▶ _How to complete this task_
Using the passage about Lennu below, explain why the dog had been kept out of publicity, as President Niinistö announced in May 2020.

▶ _Passage provided_

= Lennu =

Dog of the Finnish president (2011–2021)

' (official name: Anjyr's Boreas, 7 March 2011 – 21 May 2021) was the pet Boston Terrier dog of President of Finland Sauli Niinistö and his wife Jenni Haukio. Lennu's father had come to Finland from Germany and his mother from Estonia.

Lennu was often present in official appearances by president Niinistö. The dog received international attention in social media when the American journalist Kelly Weil published two pictures of the dog taken by Heikki Saukkomaa on Twitter in February 2017. In the United States, Lennu was also briefly featured in The Tonight Show Starring Jimmy Fallon, showing Internet memes made from him. In May 2017, a picture of Lennu in Niinistö's lap was shown at Reddit in a forum where users competed in image manipulation. The Lennu challenge was so popular it was shown at the Reddit front page. The dog has also had a pastry named after him. Lennu was present in accepting Christmas greetings addressed to the president and was almost the leading character in the Yle News broadcast: he was very interested in the Christmas ham and pike.

In May 2020, president Niinistö announced that Lennu had been kept out of publicity because blunt-nosed dogs can have health problems, and the presidential couple thus did not want to keep their dog in the public eye. They had not known of the health problems caused by the breeding of this particular breed when acquiring the dog.

Lennu died on 21 May 2021 due to a pituitary gland tumor.

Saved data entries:
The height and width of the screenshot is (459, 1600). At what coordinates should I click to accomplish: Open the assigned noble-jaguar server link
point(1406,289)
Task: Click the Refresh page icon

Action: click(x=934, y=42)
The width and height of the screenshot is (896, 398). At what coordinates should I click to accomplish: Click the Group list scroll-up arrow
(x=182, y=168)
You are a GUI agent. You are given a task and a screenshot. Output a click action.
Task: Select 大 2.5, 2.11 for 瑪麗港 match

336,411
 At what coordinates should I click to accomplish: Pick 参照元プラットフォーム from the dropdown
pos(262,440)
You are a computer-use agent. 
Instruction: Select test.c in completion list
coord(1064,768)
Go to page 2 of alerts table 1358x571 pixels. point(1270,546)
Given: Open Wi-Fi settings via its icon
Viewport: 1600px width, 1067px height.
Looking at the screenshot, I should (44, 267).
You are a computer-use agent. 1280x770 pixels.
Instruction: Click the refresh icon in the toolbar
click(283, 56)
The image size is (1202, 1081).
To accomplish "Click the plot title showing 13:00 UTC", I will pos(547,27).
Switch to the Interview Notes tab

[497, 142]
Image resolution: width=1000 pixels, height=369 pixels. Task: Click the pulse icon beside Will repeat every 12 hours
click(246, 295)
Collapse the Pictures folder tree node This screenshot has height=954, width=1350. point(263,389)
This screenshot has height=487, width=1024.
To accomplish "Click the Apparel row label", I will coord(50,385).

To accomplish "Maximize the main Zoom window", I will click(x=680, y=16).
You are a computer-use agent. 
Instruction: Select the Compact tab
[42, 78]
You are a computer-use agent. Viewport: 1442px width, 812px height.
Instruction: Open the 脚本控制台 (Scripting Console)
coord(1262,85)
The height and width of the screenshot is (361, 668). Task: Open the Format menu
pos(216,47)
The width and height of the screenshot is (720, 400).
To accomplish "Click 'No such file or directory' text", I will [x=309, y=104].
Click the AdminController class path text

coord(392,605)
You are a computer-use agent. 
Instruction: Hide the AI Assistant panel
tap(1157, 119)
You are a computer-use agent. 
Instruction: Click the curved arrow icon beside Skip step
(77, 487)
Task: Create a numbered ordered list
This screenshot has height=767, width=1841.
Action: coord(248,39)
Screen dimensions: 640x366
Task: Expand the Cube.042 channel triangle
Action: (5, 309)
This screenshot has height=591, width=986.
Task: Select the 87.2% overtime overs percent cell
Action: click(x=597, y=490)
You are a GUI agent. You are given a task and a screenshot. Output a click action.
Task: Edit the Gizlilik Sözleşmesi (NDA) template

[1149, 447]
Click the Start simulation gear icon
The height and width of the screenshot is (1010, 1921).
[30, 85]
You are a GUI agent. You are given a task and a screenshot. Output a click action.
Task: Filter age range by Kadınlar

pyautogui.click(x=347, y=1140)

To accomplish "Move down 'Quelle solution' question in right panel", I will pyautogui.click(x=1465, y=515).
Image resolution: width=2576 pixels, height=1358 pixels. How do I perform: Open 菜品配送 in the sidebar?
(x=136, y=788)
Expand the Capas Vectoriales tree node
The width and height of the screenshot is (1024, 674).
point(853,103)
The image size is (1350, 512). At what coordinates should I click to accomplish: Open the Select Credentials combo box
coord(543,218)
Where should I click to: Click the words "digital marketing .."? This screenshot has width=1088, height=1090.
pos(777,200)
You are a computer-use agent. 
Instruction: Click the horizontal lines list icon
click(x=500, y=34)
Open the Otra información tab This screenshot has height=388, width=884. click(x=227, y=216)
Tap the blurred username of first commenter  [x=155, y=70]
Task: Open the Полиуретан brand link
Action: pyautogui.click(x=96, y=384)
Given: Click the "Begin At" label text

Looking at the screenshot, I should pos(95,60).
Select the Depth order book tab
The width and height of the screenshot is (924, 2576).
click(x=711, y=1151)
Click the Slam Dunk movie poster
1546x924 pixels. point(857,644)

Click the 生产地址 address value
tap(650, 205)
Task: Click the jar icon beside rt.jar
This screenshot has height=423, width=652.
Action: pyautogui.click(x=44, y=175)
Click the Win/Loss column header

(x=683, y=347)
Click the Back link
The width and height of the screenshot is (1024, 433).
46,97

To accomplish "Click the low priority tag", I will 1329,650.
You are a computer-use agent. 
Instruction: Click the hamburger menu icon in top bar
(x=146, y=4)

▶ _Reply_
Blunt-nosed dogs can have health problems, so the presidential couple did not want to keep Lennu in the public eye. When they acquired him, they had not known about the health problems caused by the breeding of this breed.